Kevin Carson
Credit As an Enclosed Commons
Part I
Whenever someone like Jeff Bezos or Elon Musk is attacked from the left for their parasitism, the outcome is as certain — and much swifter — than the return of Halley’s Comet. Without fail, we see a swarm of outraged conservative, libertarian and centrist voices — ranging from Koch-funded op-eds and Stossel columns to bedbug commentaries at the New York Times to bootlickers in the Twitter replies — pointing out that Bezos and Musk are “value creators.” So let’s take a look at that value they create, shall we?
Did Elon Musk come up with the idea for the electric car, or for the lithium ion battery? Did he even personally design an improved version, or even an improved component, of either of those things? No. The only halfway original thing that can be associated personally with Elon’s creative genius in any real sense is a damnfool unworkable underground tunnel system that impresses nobody but city councils and Twitter sycophants.
Every single car that came out of one of Tesla’s shops, every single component in it — every Tesla shop itself, for that matter — was built by someone other than Elon Musk, using materials that were previously shaped by someone other than Musk and ultimately dug out of the ground by someone other than Musk. The idea of making an electric vehicle more efficient, making a battery more efficient, or producing them more efficiently, was an idea that would occur to most people remotely familiar with the existence of electric cars. And while specific ideas for how these goals might be achieved, and of the most promising research and development paths for achieving them, might occur to a much smaller number of people more closely associated with the electric car industry, I would bet that just about any design engineer working for Tesla had better concrete ideas on the subject than Musk.

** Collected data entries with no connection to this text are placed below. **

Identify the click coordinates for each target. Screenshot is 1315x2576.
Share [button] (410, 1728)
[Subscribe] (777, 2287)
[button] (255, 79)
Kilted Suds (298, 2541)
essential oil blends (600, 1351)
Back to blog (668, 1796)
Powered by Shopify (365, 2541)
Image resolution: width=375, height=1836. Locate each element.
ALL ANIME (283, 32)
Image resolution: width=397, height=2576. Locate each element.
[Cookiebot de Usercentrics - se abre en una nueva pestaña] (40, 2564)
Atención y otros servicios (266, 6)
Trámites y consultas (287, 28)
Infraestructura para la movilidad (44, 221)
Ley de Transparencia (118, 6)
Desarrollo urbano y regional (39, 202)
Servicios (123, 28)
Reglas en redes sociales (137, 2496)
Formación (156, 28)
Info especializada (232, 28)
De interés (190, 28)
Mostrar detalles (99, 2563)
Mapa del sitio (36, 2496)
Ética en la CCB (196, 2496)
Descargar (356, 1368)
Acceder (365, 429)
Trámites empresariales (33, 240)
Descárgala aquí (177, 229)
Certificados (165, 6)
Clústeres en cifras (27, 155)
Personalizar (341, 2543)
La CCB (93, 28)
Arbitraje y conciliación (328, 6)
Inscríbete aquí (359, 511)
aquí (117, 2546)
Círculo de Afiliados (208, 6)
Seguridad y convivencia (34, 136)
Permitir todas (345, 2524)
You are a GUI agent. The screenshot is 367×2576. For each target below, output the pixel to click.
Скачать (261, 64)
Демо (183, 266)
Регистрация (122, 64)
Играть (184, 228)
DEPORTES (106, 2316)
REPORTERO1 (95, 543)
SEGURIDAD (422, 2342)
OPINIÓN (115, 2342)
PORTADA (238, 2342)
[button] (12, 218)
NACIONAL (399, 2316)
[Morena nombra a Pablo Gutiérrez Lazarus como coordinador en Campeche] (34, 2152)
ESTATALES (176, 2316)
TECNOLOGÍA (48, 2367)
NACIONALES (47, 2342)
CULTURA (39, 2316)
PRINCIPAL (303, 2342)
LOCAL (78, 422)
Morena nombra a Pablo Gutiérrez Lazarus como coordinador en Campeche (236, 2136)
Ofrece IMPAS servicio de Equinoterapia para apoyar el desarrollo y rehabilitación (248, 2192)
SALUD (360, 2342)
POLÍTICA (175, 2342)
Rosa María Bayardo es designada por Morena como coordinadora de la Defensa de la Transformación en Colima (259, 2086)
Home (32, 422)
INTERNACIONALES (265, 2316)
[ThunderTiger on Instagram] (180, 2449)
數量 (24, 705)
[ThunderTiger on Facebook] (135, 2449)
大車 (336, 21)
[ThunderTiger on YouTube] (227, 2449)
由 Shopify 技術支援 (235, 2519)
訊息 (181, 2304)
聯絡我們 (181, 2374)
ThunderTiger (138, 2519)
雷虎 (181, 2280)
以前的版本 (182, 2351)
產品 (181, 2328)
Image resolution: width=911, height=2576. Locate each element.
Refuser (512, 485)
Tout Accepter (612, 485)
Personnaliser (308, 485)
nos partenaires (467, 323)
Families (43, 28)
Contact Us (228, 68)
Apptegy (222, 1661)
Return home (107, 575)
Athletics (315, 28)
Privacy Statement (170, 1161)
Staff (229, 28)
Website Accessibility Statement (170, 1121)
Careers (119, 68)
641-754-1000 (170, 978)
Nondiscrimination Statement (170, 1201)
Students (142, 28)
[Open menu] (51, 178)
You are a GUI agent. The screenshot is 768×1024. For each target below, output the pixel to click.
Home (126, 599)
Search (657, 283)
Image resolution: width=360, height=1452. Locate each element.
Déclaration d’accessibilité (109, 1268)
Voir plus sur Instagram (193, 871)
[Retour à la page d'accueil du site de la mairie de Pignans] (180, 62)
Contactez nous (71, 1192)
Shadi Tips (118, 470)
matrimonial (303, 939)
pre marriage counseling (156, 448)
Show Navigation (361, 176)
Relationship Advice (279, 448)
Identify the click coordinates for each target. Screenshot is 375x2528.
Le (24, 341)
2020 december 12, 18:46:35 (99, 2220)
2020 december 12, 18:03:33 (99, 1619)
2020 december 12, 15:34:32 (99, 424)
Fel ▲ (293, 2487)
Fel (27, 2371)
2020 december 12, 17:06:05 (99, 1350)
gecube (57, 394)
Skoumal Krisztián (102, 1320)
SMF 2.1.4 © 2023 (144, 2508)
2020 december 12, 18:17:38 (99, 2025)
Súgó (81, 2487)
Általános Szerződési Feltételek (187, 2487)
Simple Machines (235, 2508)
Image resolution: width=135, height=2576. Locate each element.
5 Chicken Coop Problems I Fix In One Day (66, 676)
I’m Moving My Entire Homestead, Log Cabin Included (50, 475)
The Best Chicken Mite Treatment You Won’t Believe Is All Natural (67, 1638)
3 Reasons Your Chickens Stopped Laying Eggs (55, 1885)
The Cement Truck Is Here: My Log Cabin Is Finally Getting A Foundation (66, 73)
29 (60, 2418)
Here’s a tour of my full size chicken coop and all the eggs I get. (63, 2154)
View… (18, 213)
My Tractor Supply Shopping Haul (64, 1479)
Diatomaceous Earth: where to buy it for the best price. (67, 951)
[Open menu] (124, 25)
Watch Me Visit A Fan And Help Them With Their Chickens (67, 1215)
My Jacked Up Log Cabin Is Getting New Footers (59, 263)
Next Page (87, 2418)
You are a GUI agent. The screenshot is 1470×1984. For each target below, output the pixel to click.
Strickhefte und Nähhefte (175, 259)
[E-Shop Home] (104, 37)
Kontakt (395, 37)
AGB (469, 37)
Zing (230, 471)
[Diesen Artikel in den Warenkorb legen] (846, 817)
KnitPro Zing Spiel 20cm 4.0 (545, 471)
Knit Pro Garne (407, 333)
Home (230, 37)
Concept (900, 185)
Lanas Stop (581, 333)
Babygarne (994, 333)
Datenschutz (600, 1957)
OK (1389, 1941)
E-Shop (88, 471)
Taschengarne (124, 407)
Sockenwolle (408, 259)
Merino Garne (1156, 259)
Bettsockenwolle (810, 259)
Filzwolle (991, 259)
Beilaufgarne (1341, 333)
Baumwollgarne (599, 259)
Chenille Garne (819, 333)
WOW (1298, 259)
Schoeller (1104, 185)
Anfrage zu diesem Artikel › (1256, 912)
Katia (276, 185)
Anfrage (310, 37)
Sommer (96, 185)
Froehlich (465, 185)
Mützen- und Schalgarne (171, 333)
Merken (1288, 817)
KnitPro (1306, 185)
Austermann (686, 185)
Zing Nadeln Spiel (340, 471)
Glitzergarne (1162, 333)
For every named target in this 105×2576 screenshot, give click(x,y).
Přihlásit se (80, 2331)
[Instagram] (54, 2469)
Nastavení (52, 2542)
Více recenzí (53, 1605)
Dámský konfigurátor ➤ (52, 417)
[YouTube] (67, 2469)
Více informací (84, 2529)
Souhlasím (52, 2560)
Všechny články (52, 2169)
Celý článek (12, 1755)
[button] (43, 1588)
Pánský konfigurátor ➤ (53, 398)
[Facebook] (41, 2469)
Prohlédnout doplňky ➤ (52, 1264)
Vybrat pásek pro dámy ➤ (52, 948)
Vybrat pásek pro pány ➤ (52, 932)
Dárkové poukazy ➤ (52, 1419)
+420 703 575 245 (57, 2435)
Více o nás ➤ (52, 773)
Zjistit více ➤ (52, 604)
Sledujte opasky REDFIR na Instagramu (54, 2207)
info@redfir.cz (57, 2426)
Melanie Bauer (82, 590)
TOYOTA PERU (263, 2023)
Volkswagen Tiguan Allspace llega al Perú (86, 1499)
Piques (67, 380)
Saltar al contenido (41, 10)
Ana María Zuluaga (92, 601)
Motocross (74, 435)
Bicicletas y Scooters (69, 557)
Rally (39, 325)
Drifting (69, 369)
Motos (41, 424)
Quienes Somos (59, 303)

The same goes for Bezos. Automated warehouses using RFID tracking, automated logistics chains, and online shopping were all things that existed before Amazon. Much of his overall business model had already been pioneered by Walmart — not by the Walton family, but by engineers and logistics experts in their hire — and tying it together with the rest wasn’t some once-in-a-century insight waiting for a visionary genius on the level of Jeff Bezos to come up with.
No. Not only the production labor, not only the materials, not only the designs, but even the parts of the overall concepts that required any actual work and expertise and weren’t obvious to anybody, were the doing of people other than Musk or Bezos. The only reason that either of them is spoken of with reverence today is that they had money, or were in a position to be listened to by people with money. Actually setting things in motion required money to prime the pump.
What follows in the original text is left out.